I have written a program in c++ to output the number in the fibonacci sequence you tell it to. It works up until about the 47th number, after that it prints out completely different numbers, even negatives, and none of them have more than 9 or 10 individual integers. Here is the code
#include <iostream>
int a = 0;
int b = 1;
int c;
int var = 0;
int num;
void fibonacci()
{
using namespace std;
c = a;
a = a + b;
b = c;
var += 1;
}
void loop()
{
using namespace std;
for (int iii=0; iii<num; iii++)
fibonacci();
}
int main()
{
using namespace std;
cout << "What fibonacci number do you want to know? ";
cin >> num;
cin.get();
loop();
cout << "" << endl;
cout << c << endl;
cin.get();
a = 0;
b = 1;
var = 0;
return main();
}
Is there some sort of limit on how many characters c++ can print at once?

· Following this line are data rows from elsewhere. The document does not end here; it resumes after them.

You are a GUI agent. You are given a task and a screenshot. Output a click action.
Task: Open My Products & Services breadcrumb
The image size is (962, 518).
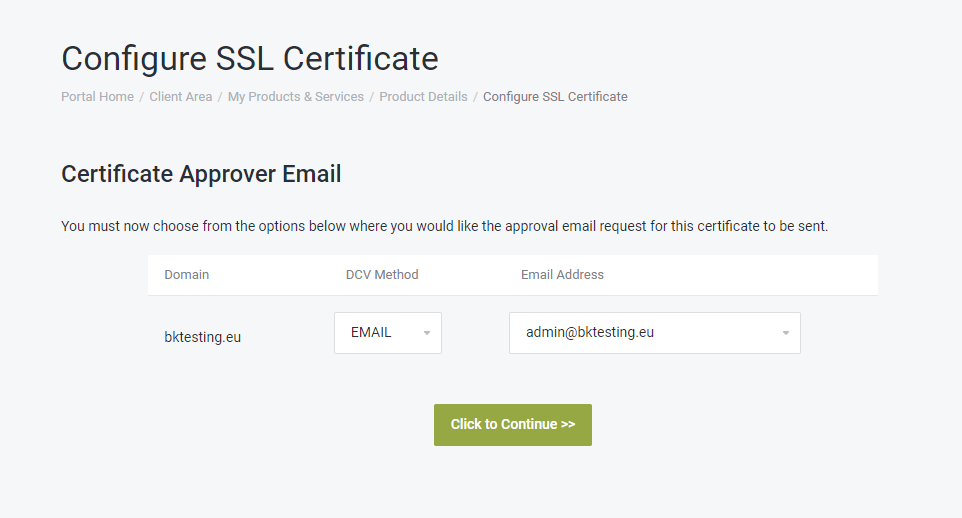tap(296, 96)
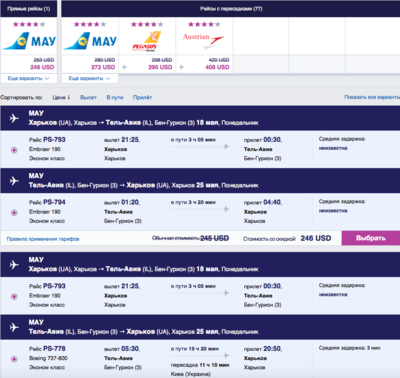Sort flights by departure time

[x=88, y=97]
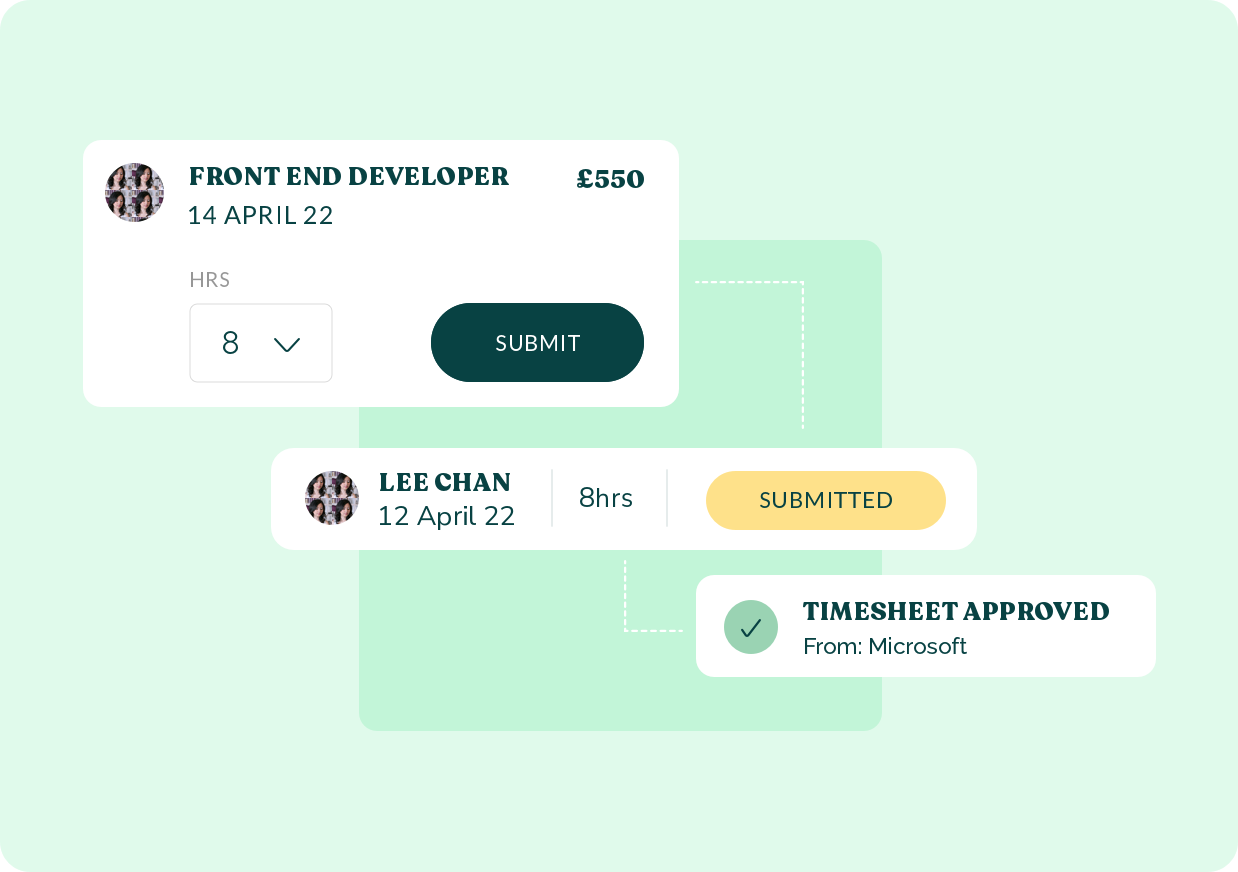
Task: Select the hours value 8 field
Action: point(231,343)
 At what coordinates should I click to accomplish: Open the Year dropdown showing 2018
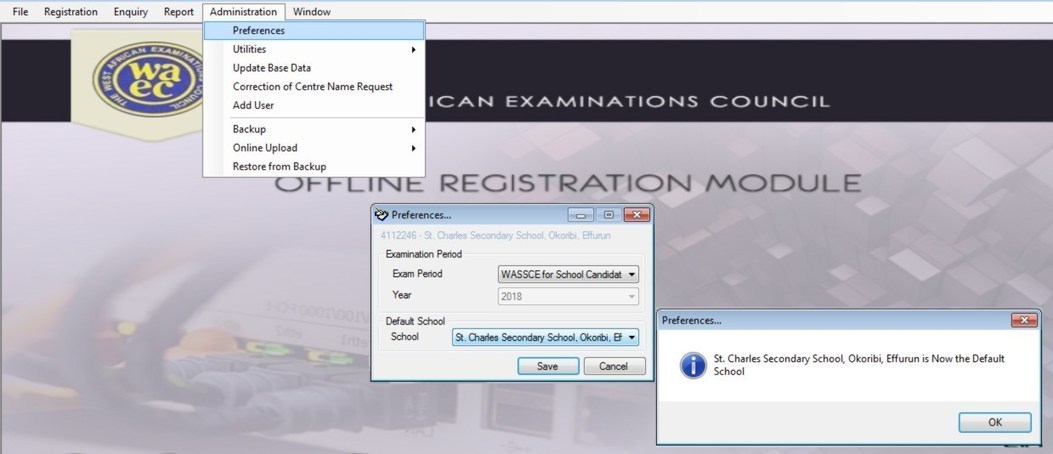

Increase your data type size/capacity from an
intto anunsigned longorunsigned long long. Each of these has a size which, when exceeded, creates a bit pattern which will create an almost certainly incorrect value. Also, since your number can never be negative, allowing part of the number’s size to be used for negative values (which is a bit) wastes the maximum number you can represent.Also, you should add a check to detect this case. If a value ever goes down in this algorithm, you have clearly exceeded the limits of your data type. At this point, print a polite error that you cannot calculate the number because it is too large.